(EXERCISE INSTRUCTIONS) In full and without alteration, output each record given here.

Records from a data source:
□ □ □ □
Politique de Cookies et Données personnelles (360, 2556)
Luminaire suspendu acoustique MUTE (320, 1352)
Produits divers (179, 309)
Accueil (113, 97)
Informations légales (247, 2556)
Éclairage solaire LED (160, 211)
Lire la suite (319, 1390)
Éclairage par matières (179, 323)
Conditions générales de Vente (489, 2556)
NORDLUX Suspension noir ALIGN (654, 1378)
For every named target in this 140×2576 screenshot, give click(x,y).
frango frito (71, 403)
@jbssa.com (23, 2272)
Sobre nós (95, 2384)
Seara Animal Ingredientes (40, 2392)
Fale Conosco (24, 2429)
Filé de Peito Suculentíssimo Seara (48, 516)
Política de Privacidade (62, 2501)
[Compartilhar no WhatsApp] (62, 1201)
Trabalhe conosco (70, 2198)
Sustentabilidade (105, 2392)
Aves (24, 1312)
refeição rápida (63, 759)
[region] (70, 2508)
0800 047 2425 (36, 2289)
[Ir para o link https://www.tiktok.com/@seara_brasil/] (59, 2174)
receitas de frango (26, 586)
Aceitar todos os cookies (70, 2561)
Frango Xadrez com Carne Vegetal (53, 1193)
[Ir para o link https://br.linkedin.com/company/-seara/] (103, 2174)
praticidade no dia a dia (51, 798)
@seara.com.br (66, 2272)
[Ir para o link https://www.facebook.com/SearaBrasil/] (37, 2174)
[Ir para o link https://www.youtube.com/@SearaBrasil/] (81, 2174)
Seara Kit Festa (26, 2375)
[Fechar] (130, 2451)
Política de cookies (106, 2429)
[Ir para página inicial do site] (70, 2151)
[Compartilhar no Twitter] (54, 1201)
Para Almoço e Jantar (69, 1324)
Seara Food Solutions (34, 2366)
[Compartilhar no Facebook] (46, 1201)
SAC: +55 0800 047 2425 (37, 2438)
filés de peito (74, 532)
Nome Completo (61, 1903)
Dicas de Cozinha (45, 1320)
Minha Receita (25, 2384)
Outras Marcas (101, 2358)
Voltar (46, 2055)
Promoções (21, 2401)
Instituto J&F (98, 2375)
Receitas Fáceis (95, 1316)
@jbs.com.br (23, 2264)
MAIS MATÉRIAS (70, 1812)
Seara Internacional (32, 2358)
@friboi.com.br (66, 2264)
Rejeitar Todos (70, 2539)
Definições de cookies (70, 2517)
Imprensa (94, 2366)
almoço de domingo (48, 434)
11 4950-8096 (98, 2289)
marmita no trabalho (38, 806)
□ □ □ □
(SOLUTION)
Politique de Cookies et Données personnelles (360, 2556)
Luminaire suspendu acoustique MUTE (320, 1352)
Produits divers (179, 309)
Accueil (113, 97)
Informations légales (247, 2556)
Éclairage solaire LED (160, 211)
Lire la suite (319, 1390)
Éclairage par matières (179, 323)
Conditions générales de Vente (489, 2556)
NORDLUX Suspension noir ALIGN (654, 1378)
For every named target in this 140×2576 screenshot, give click(x,y).
frango frito (71, 403)
@jbssa.com (23, 2272)
Sobre nós (95, 2384)
Seara Animal Ingredientes (40, 2392)
Fale Conosco (24, 2429)
Filé de Peito Suculentíssimo Seara (48, 516)
Política de Privacidade (62, 2501)
[Compartilhar no WhatsApp] (62, 1201)
Trabalhe conosco (70, 2198)
Sustentabilidade (105, 2392)
Aves (24, 1312)
refeição rápida (63, 759)
[region] (70, 2508)
0800 047 2425 (36, 2289)
[Ir para o link https://www.tiktok.com/@seara_brasil/] (59, 2174)
receitas de frango (26, 586)
Aceitar todos os cookies (70, 2561)
Frango Xadrez com Carne Vegetal (53, 1193)
[Ir para o link https://br.linkedin.com/company/-seara/] (103, 2174)
praticidade no dia a dia (51, 798)
@seara.com.br (66, 2272)
[Ir para o link https://www.facebook.com/SearaBrasil/] (37, 2174)
[Ir para o link https://www.youtube.com/@SearaBrasil/] (81, 2174)
Seara Kit Festa (26, 2375)
[Fechar] (130, 2451)
Política de cookies (106, 2429)
[Ir para página inicial do site] (70, 2151)
[Compartilhar no Twitter] (54, 1201)
Para Almoço e Jantar (69, 1324)
Seara Food Solutions (34, 2366)
[Compartilhar no Facebook] (46, 1201)
SAC: +55 0800 047 2425 (37, 2438)
filés de peito (74, 532)
Nome Completo (61, 1903)
Dicas de Cozinha (45, 1320)
Minha Receita (25, 2384)
Outras Marcas (101, 2358)
Voltar (46, 2055)
Promoções (21, 2401)
Instituto J&F (98, 2375)
Receitas Fáceis (95, 1316)
@jbs.com.br (23, 2264)
MAIS MATÉRIAS (70, 1812)
Seara Internacional (32, 2358)
@friboi.com.br (66, 2264)
Rejeitar Todos (70, 2539)
Definições de cookies (70, 2517)
Imprensa (94, 2366)
almoço de domingo (48, 434)
11 4950-8096 (98, 2289)
marmita no trabalho (38, 806)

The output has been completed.